## SHORT EXERCISE
Give as a JSON list of strings, one string per line, the data beginning with the line that contains "Toggle the eye" and continuing through the line that contains "The height and", omitting blank lines and leaving the pictures out.

## GIVEN DATA
========
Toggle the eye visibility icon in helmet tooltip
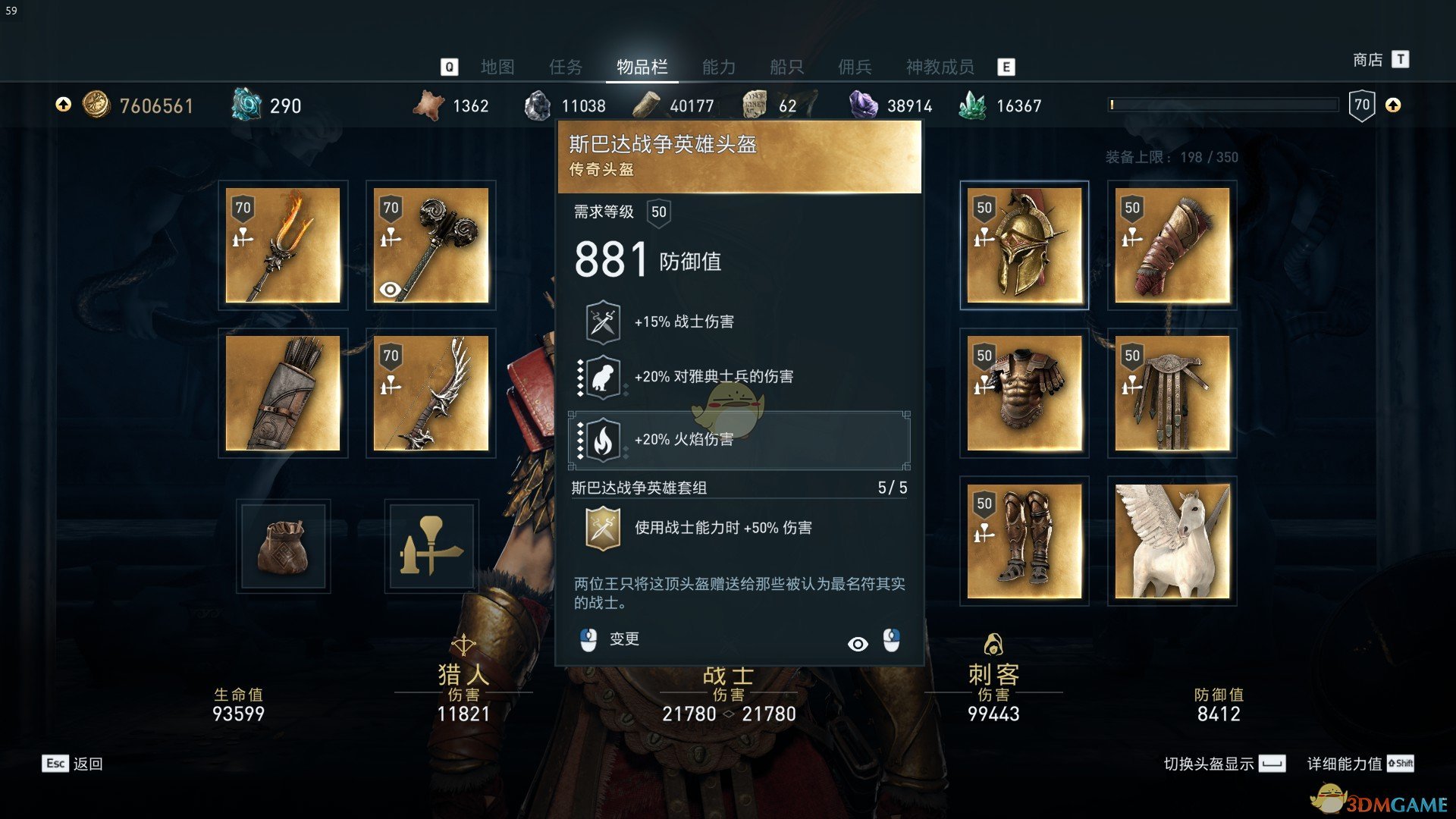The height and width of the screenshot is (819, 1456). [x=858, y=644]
========
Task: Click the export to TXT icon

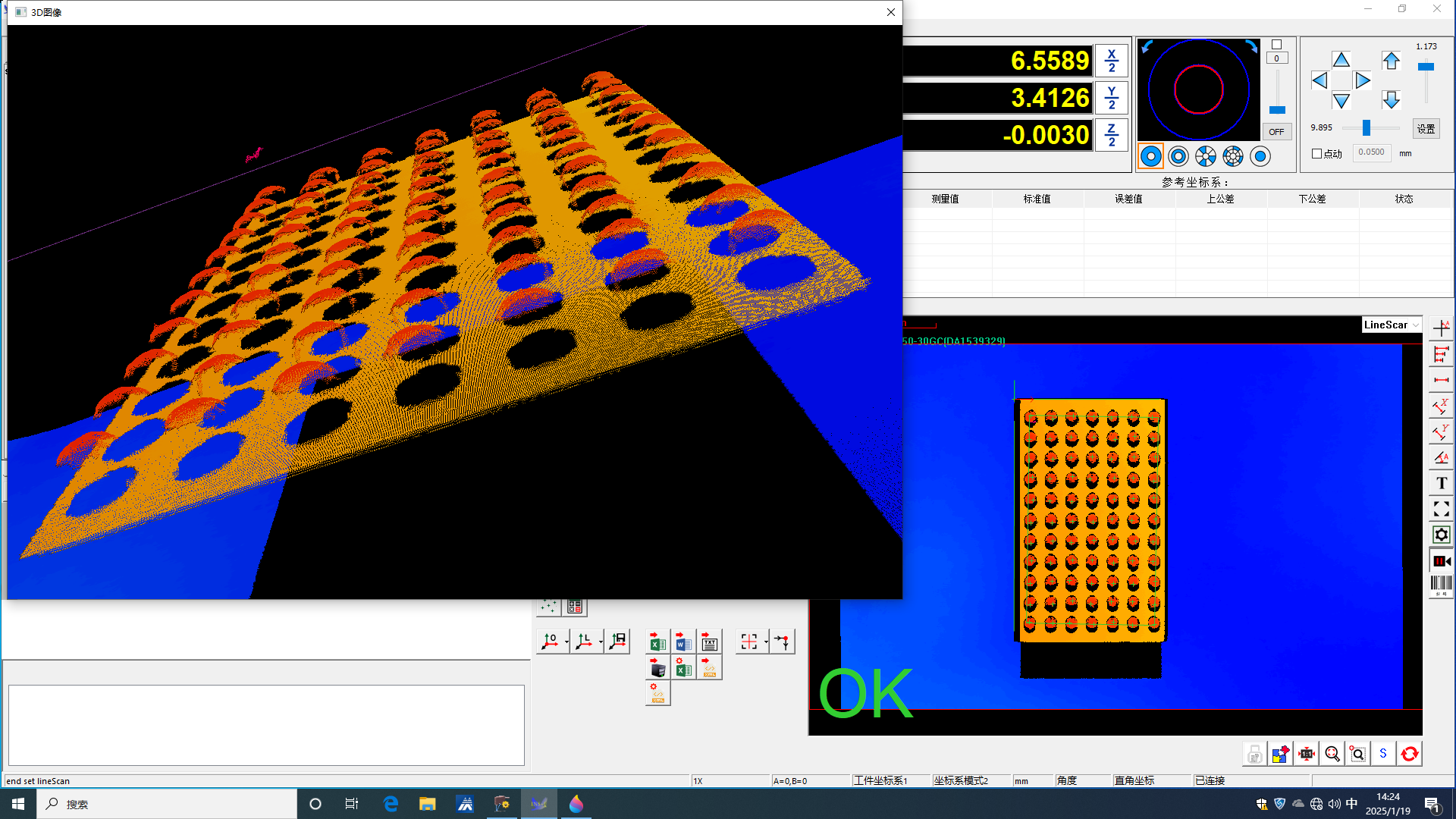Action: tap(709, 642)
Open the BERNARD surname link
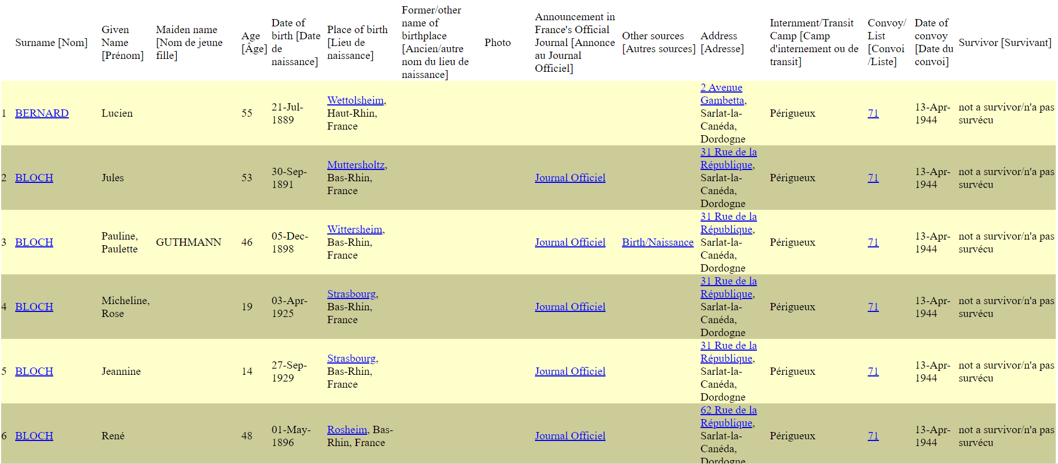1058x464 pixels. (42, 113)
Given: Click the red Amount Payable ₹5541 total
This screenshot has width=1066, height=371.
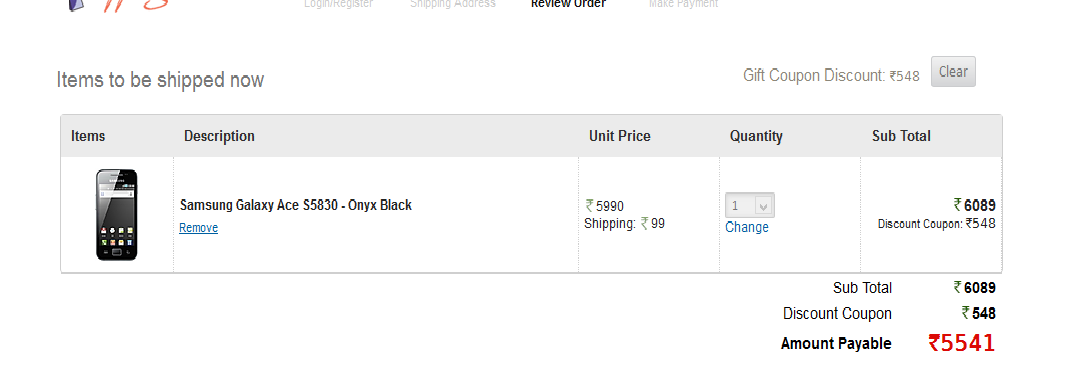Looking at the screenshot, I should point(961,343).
========
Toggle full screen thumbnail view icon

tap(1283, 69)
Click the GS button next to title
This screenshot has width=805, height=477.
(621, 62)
========
## TASK OUTPUT
[
  "Toggle the eye visibility icon in helmet tooltip",
  "The height and width of the screenshot is (819, 1456). [x=858, y=644]"
]